*** Records shown Section Begins ***

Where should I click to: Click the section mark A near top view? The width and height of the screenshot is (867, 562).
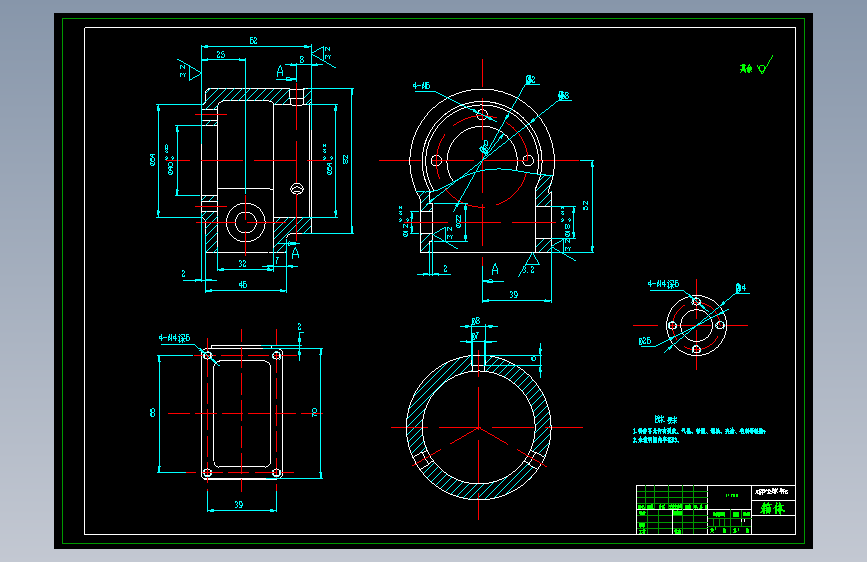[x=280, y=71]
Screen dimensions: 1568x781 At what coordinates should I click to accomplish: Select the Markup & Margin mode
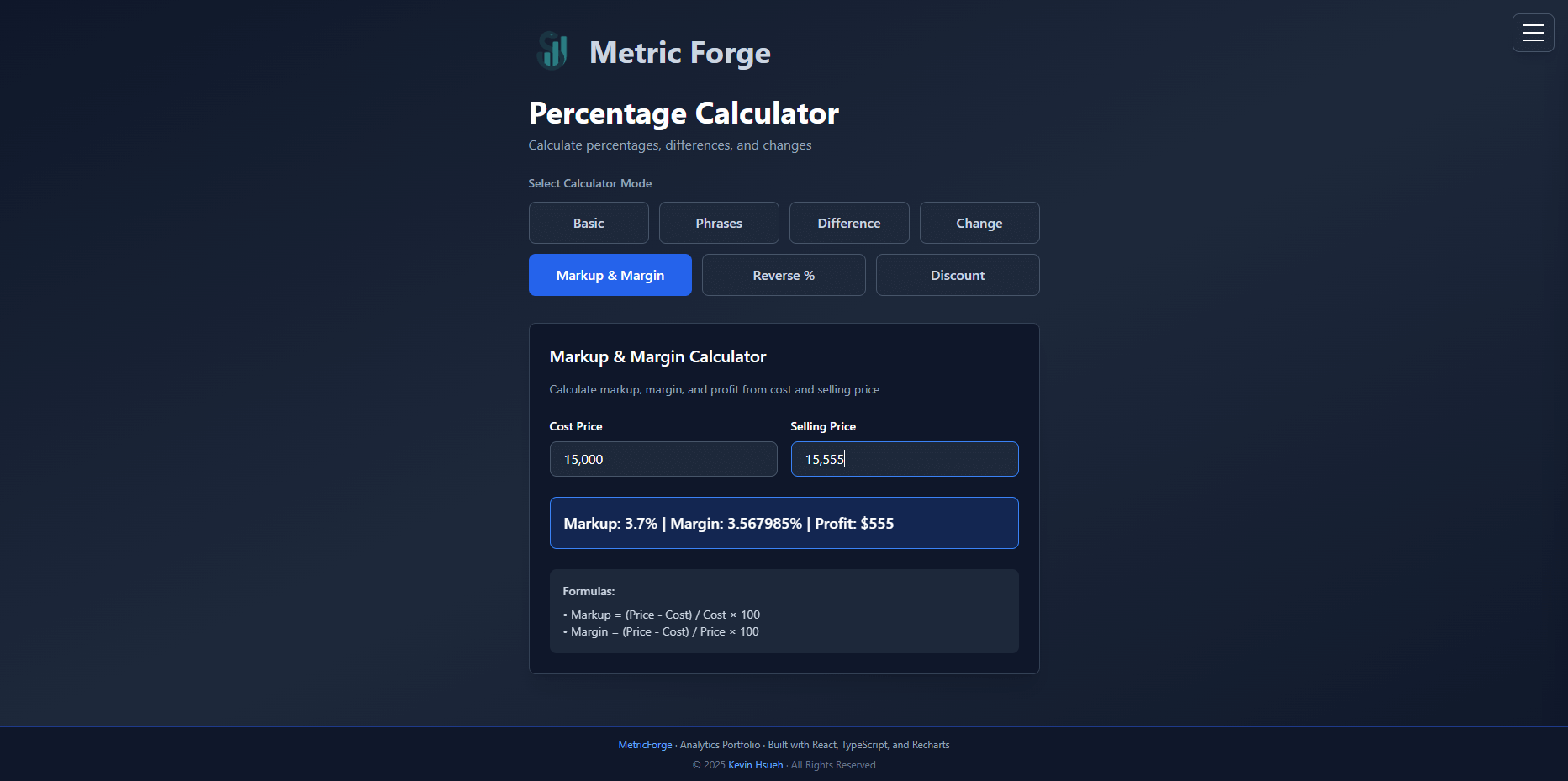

*** Records shown Section Ends ***
*** Records shown Section Begins ***

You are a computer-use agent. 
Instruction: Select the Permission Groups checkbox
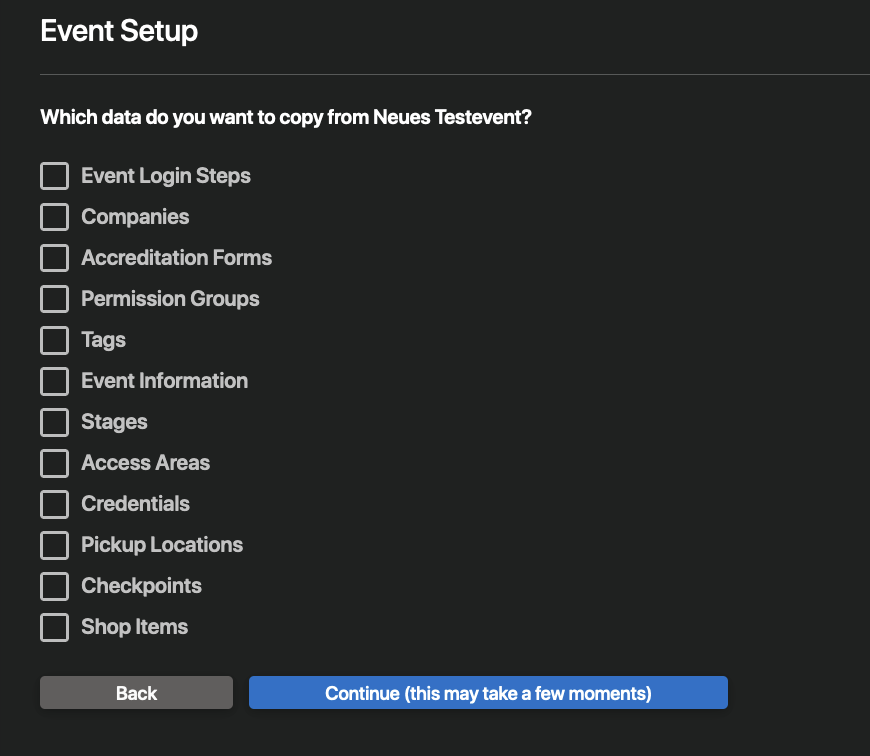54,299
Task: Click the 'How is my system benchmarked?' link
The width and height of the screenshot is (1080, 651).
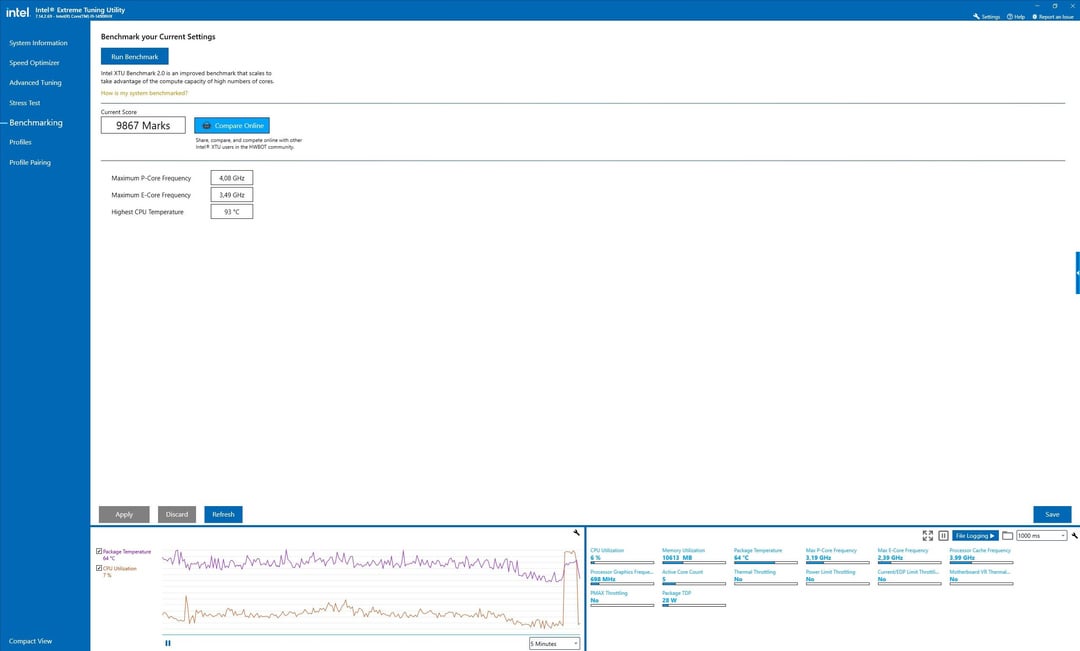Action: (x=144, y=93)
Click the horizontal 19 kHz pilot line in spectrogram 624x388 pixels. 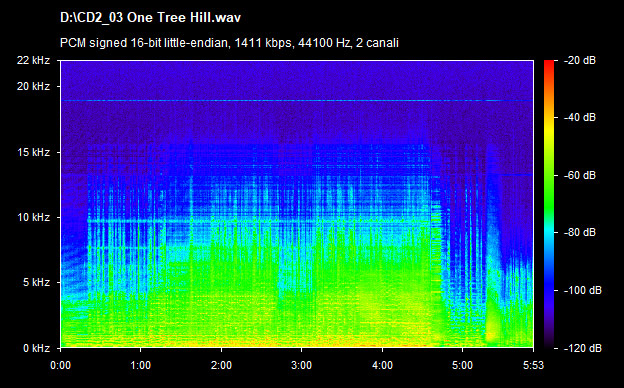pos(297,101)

*** Records shown Section Ends ***
*** Records shown Section Begins ***

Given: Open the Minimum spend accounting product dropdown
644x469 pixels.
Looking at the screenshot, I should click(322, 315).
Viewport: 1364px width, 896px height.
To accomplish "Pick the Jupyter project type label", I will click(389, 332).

*** Records shown Section Ends ***

### [Exercise objective]
Filter the entries and copy each line with "accomplish".

### [Response]
Screen dimensions: 1568x781 At what coordinates should I click to accomplish: Select the Markup & Margin mode
To accomplish "Pick the Jupyter project type label", I will click(389, 332).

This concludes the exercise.